Das Rathaus soll barrierefrei werden

Meschede..  Die Barrierefreiheit im Mescheder Rathaus soll deutlich verbessert werden. Dafür plant die Stadtverwaltung unter anderem, einen Außenaufzug an dem Gebäude zu errichten. Allerdings: Voraussetzung, um das Vorhaben umsetzen zu können, wäre eine Förderung durch das Land NRW. Förderanträge wurden bereits gestellt.

Klaus Wahle, Leiter des Fachbereichs Planung und Bauordnung, stellte das Konzept jetzt den Mitgliedern des Ausschusses für Stadtentwicklung vor. Die Stadt schlägt darin vor, für die barrierefreie Ausgestaltung und energetische Sanierung des Rathauses das städtebauliche Entwicklungskonzept Innenstadt zu erweitern. Konkret ist dafür ein ganzes Maßnahmenbündel geplant. Größter „Posten“: Der Bau eines neuen Aufzugturms an der Gebäudeseite zum Franz-Stahlmecke-Platz.
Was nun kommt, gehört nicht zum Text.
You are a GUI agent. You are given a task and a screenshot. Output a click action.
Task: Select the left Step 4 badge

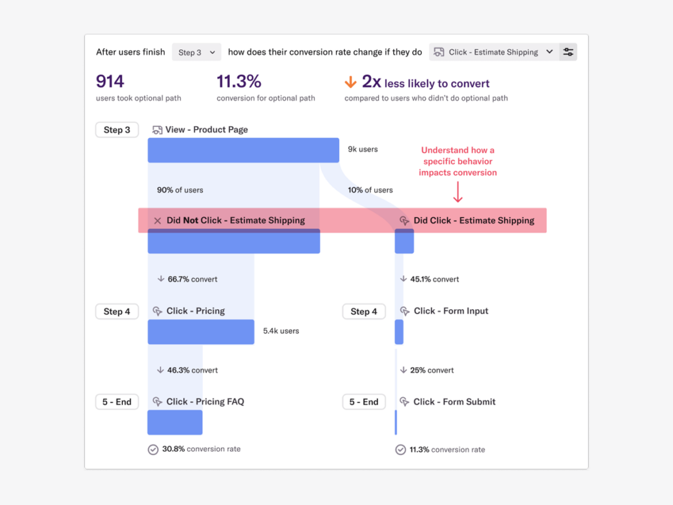coord(116,311)
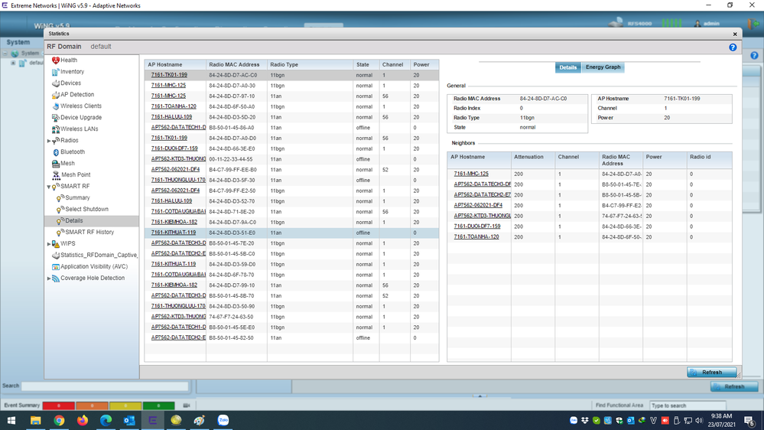Open 7161-MHC-125 neighbor hostname link

pos(471,174)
Der bestehende Innenaufzug im mehr als 50 Jahre alten Rathaus ist nur 1,50 Meter tief, so dass er mit heute gängigen Rollstühlen nicht genutzt werden kann.

850 000 Euro Gesamtkosten

Weiterer „Engpass“ für Menschen mit eingeschränkter Mobilität: Die Türanlagen im Erdgeschoss sowie die Rampe zum Bürgerbüro. „Wir möchten deshalb überprüfen, ob und wie der gesamte Eingangsbereich optimiert werden kann“, kündigt Klaus Wahle an. Ziel der Maßnahmen: Sowohl Eingangsbereich sowie die höher gelegenen Stockwerke inklusive Ratssaal sollen barrierefrei erreichbar werden.

Die Gesamtkosten für das Maßnahmenpaket belaufen sich nach aktuellen Schätzungen auf rund 850 000 Euro. Sollten die Fördermittel schon 2015 bewilligt werden, könnte die bauliche Umsetzung zwischen 2016 und 2018 erfolgen.

Endgültig beschlossen werden soll das Handlungskonzept vom Mescheder Stadtrat in seiner Sitzung am heutigen Donnerstag, 28. Mai. Die Zusammenkunft beginnt um 17 Uhr und ist öffentlich.